Let’s start by taking a take a look at how pixels are arranged in the Looking Glass. For this I want to give full credit to Michael Brown who’s done a lot of research and shared it on his YouTube channel. If you have the time I recommend watching the full video below, but I’ll be summarizing the important parts.

Each RGB sub-pixel is arranged in a sinusoidal pattern, and overall the pixels are arranged in a slanted grid:

Looking Glass pixels – Credit MichaelBrown.com

Having the overall grid slanted helps reduce Moiré artifacts, but it’s the sinusoidal pattern that’s really interesting. Since Looking Glass shows up as a monitor, it’s possible to capture a “raw” screenshot when a hologram is displayed.

Looking Glass screen capture – Credit MichaelBrown.com

If that looks like a Lenticular Print, that’s because Looking Glass does something very similar. If you’re not familiar with lenticular prints, here’s a short video by Discovery UK to get you up to speed.

So we can approximate what Looking Glass is doing by saying:

Each “pixel” of the Looking Glass can be viewed from multiple angles.

But a more technically accurate description would be:

Individual pixels on the Looking Glass show the subject from individual angles, but without the glass all angles can be seen at the same time. Optics in the glass make it so that certain pixels can only be seen from certain angles.

It’s possible to see this in action by playing around with this amazing tech demo by Kainino. (Click to open in a new tab and be sure to go full screen.)

Looking Glass demo by Kainino

Notice that as you move the camera around, you’re actually seeing multiple angles at the same time.

The combination of multiple physical pixels into one virtual pixel is called a “Lenticule” on lenticular displays. Where pixels store color information in 2D space, lenticules store light information in 2D space. Let’s pause for a moment and really let that sink in. In lenticular displays, information is still stored in 2D space. What’s stored at each point, though, is information about how light should be reflected from that point when viewed from different angles.

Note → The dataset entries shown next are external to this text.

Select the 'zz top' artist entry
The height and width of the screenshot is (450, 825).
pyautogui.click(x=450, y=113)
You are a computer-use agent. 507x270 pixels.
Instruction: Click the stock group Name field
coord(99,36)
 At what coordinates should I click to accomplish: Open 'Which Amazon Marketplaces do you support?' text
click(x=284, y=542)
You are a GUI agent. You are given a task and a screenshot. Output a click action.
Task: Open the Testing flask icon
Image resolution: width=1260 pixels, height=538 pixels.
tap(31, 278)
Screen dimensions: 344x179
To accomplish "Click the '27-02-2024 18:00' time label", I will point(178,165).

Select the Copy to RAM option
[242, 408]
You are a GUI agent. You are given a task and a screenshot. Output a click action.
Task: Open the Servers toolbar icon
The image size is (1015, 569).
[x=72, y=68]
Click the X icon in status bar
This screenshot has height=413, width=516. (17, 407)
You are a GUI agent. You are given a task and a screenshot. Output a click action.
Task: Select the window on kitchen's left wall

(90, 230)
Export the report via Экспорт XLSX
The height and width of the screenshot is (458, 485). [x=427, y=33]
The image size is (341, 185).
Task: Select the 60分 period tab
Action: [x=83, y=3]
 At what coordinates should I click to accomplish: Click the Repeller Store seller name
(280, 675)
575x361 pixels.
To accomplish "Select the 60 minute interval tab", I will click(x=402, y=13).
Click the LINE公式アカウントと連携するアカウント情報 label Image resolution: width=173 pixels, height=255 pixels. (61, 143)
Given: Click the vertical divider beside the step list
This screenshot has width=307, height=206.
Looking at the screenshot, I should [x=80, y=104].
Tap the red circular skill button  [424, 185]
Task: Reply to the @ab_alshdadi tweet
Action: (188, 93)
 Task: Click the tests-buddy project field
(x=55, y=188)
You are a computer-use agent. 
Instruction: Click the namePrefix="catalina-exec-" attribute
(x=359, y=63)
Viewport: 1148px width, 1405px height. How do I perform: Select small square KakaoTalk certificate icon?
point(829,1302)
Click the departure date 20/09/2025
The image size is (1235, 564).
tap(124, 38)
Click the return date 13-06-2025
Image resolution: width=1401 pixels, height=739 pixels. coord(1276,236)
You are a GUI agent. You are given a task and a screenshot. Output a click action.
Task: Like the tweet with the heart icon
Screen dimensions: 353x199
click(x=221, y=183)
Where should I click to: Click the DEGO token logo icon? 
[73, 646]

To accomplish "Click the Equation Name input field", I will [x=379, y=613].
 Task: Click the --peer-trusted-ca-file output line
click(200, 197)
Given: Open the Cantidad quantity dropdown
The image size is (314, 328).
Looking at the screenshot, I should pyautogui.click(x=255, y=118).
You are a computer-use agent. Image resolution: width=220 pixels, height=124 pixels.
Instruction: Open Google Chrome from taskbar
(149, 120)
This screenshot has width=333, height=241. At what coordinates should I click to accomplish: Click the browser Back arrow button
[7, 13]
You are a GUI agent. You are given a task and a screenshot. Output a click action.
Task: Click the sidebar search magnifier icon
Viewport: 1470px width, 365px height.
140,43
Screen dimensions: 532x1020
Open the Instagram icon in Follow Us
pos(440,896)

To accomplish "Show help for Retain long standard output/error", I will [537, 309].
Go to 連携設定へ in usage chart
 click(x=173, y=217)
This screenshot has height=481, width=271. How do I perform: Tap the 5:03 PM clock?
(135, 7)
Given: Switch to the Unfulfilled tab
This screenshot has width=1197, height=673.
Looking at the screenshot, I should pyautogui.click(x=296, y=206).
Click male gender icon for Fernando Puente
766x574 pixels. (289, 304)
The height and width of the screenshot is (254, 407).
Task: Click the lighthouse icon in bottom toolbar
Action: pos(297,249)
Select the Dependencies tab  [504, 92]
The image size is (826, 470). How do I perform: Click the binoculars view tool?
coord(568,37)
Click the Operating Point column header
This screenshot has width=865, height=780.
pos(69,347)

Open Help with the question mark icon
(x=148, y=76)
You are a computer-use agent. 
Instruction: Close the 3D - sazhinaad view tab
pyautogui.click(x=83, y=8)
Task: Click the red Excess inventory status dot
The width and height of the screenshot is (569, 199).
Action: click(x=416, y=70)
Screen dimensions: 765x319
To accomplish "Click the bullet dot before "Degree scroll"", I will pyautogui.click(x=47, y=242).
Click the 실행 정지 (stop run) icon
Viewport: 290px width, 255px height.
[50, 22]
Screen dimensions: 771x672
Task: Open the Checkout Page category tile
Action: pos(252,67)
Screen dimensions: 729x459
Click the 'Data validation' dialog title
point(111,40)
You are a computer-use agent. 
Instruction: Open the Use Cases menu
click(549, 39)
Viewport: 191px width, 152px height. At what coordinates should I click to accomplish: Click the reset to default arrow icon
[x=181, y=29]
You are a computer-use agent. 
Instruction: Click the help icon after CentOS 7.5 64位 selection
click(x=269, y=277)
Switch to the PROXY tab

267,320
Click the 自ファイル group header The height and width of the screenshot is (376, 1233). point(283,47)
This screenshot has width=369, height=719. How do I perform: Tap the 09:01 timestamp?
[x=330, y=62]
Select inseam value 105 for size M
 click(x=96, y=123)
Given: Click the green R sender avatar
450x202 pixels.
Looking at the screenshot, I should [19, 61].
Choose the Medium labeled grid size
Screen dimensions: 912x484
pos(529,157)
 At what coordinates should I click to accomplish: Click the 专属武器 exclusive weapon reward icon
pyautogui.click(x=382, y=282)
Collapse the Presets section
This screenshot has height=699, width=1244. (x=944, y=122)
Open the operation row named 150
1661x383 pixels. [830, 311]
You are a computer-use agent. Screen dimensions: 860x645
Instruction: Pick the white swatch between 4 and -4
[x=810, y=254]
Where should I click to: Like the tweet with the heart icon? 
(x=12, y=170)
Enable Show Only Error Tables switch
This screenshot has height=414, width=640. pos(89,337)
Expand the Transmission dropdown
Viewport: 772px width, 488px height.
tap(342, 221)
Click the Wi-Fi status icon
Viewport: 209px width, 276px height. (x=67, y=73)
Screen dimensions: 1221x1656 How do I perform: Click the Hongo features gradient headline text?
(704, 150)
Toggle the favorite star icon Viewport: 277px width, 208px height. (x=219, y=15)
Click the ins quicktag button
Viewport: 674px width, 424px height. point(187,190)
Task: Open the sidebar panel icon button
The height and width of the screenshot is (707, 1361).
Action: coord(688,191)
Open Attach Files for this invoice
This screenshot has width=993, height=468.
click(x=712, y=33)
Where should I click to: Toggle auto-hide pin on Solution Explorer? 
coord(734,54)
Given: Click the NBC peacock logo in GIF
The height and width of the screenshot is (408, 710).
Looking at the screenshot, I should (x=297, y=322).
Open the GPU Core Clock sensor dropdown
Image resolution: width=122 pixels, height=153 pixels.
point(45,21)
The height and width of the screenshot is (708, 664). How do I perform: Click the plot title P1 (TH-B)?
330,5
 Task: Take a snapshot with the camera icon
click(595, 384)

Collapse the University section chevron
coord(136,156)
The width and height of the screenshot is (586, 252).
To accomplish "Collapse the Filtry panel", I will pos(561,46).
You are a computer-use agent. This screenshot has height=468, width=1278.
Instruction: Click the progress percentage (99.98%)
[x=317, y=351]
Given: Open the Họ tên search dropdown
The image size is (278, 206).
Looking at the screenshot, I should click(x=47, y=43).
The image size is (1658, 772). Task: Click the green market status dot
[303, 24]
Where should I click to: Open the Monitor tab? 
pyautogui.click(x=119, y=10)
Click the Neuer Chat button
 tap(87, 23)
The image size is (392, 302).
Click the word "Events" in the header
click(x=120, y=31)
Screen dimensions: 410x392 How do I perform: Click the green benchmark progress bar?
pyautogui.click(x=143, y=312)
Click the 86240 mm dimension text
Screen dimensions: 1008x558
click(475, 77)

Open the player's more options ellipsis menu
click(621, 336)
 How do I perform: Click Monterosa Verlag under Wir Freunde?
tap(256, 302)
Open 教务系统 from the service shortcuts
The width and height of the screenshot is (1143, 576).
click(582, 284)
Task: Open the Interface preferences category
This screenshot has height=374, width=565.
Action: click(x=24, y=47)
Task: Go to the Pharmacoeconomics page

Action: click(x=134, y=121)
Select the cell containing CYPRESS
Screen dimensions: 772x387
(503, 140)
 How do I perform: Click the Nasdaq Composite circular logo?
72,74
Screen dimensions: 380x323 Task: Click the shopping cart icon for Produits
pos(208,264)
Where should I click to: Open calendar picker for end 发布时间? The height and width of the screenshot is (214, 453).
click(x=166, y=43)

The most amazing thing about all of this is that the final image isn’t formed until it’s inside your brain. There’s no 3D matter inside Looking Glass. We see 3D objects in the glass because we have two eyes. Looking Glass sends light out at different angles, and because our eyes have space between them our left eye gets slightly different light than the right. This difference in light information is what our brain perceives as depth. Therefore, we see 3D objects inside Looking Glass because Looking Glass emits light in the same way the world does. This makes Looking Glass function like Light Field display, but one where the field is a single plane.